++++ PROVIDED PASSAGE
Thursday, June 19, 2008

Army Guard Recruiters Being Reigned In

The Army Times is reporting that the Army National Guard (ARNG) has missed its monthly recruiting goal for the first time since 2005. The misstep, however, is not due to any failure on the part of Army Guard or its 359,288 members. It is the result of an Army directive ordering the ARNG to slow its recruiting so it does not exceed manpower levels authorized by law. Though the Army had no other choice than to pull in the ARNG’s reigns, it is folly not to take full advantage of the Army Guard’s superior recruiting capabilities. Congress and the administration should acknowledge that recruits are supporting the Army Guard in larger numbers than the active Army and act accordingly to increase the size of the ARNG.

The current success of Army Guard recruiting began with the implementation of the “recruiting assistant” program in late 2005. The program targets potential Soldiers, who might not listen to a traditional recruiter (a stranger) but look up to the heroes of their own communities returning from overseas: their co-workers, former and current teachers, firemen, and even parents. The program trains “assistant recruiters” from among Guard forces who are encouraged to talk to potential recruits. If an “assistant recruiter” gets a young person to go to boot camp, the program pays the Guard member $2,000. The program has been a major factor in the recruitment of 44,466 new members by the ARNG so far this fiscal year compared to 42,280 recruits by the Active Army during the same period.
++++++++
§ **TASKS TO CARRY OUT**
(A) Answer these questions using the post on Army Guard recruiting:
(i) How many members does the Army National Guard have?
(ii) When did the "recruiting assistant" program begin?
(iii) How much does the program pay a Guard member who gets a young person to go to boot camp?
(B) Translate this sentence from the post on Army Guard recruiting into Spanish: "If an “assistant recruiter” gets a young person to go to boot camp, the program pays the Guard member $2,000."
The entries that come after this post are separate material and have nothing to do with it.
++++ DATASET EXTRACT
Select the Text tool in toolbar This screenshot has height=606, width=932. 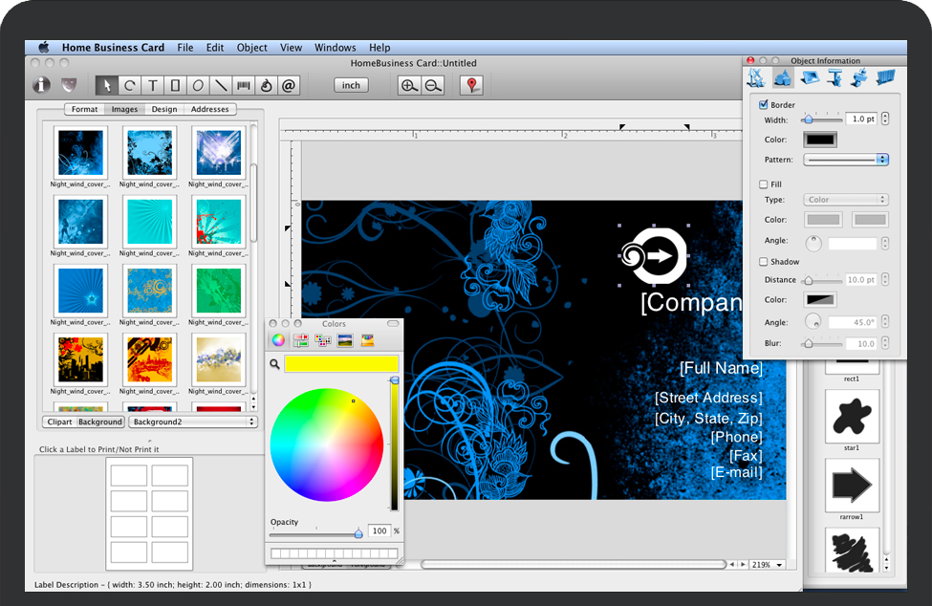click(153, 85)
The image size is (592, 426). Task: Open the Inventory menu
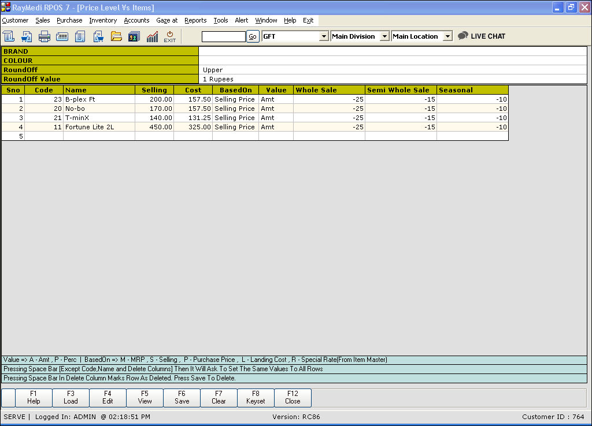(x=103, y=20)
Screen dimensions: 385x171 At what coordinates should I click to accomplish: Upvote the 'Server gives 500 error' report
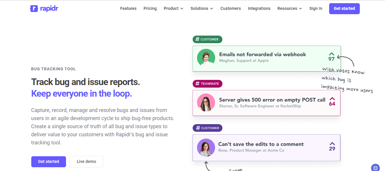coord(332,99)
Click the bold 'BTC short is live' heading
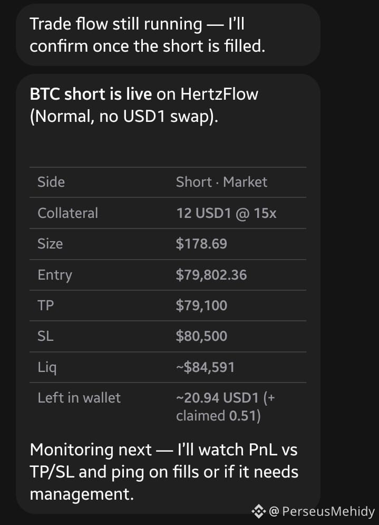The image size is (379, 525). tap(91, 94)
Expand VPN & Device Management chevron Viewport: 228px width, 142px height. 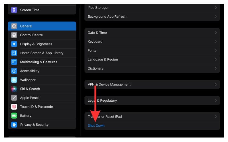click(216, 84)
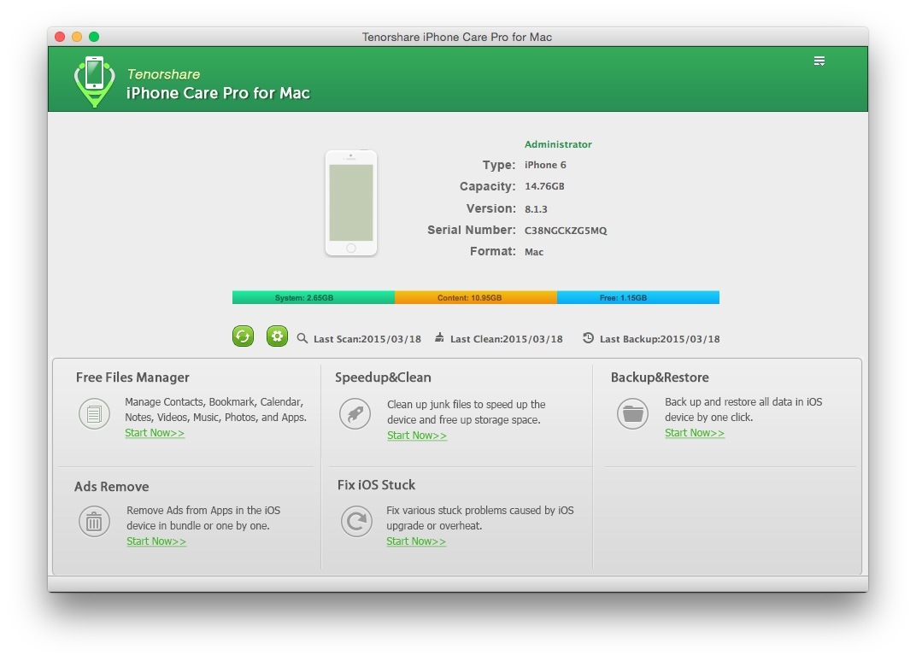
Task: Select the Free Files Manager document icon
Action: (94, 413)
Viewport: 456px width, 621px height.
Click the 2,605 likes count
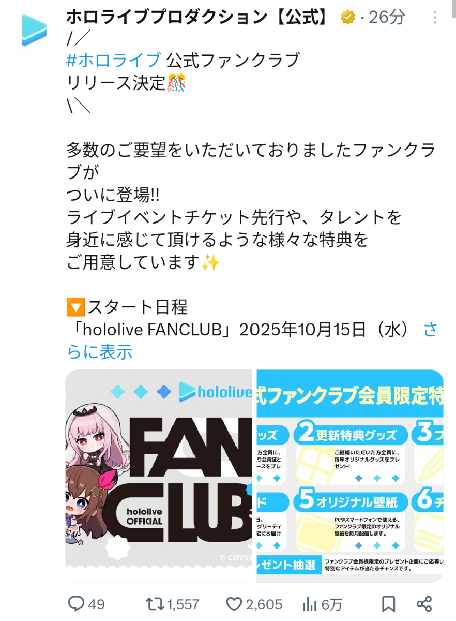(x=264, y=604)
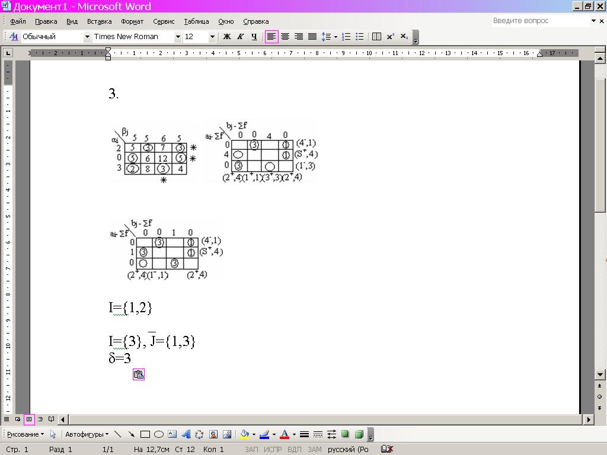Image resolution: width=607 pixels, height=455 pixels.
Task: Select the Rectangle drawing tool
Action: [145, 434]
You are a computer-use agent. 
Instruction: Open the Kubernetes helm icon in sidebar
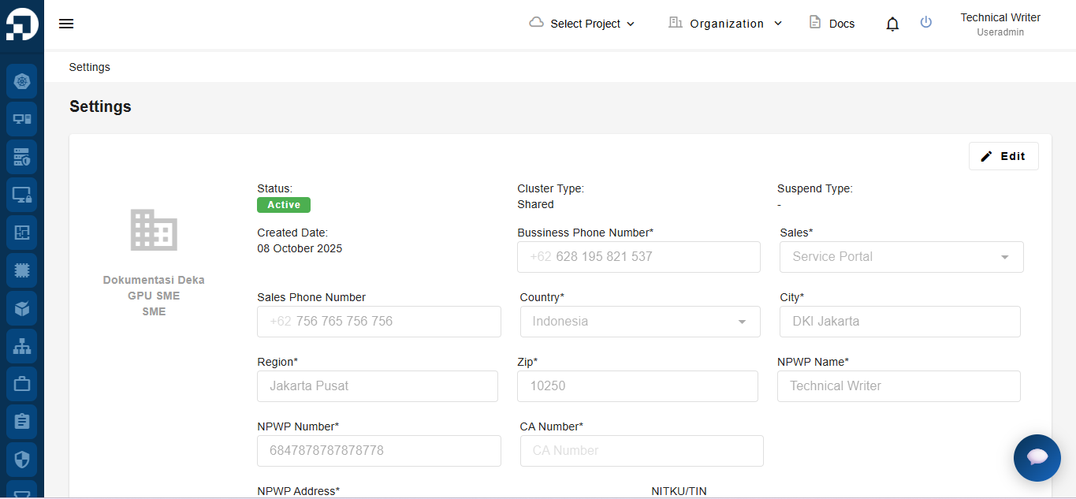(x=22, y=81)
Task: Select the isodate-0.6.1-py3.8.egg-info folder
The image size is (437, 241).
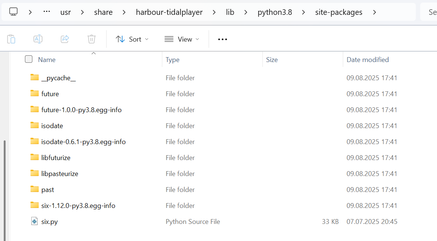Action: point(83,142)
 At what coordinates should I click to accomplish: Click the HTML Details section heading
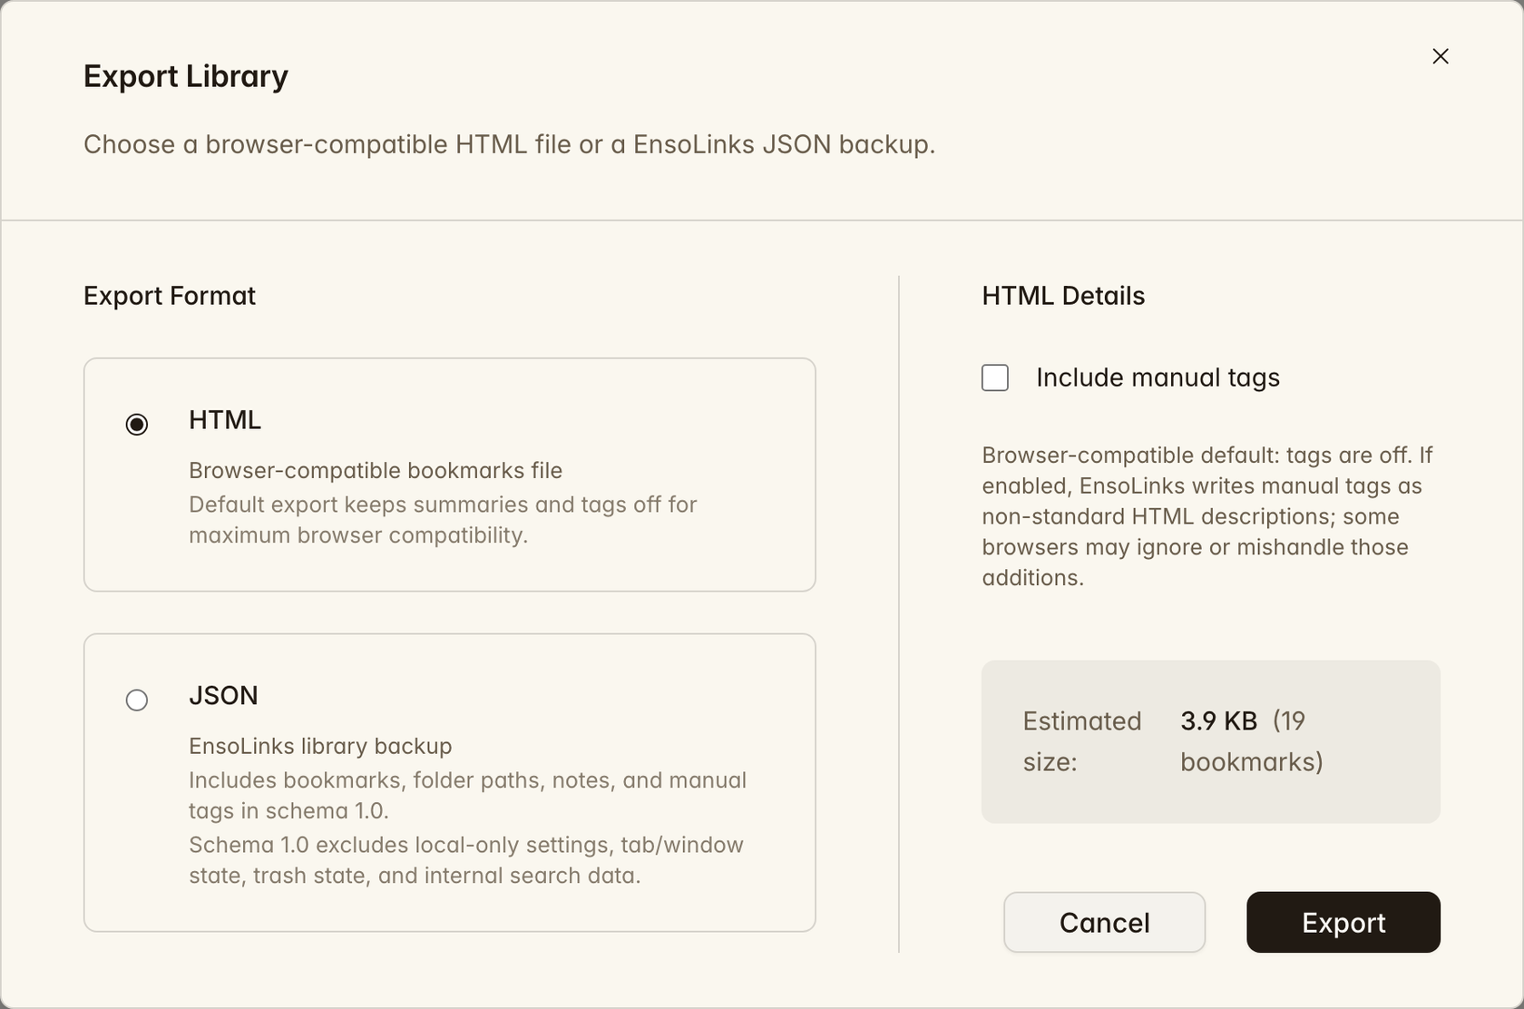pos(1063,296)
++++++++
§ **WRITTEN RESPONSES**
(A)
(i) 359,288
(ii) Late 2005
(iii) $2,000

(B) Si un "reclutador asistente" logra que un joven vaya al campamento de entrenamiento básico, el programa le paga al miembro de la Guardia 2.000 dólares.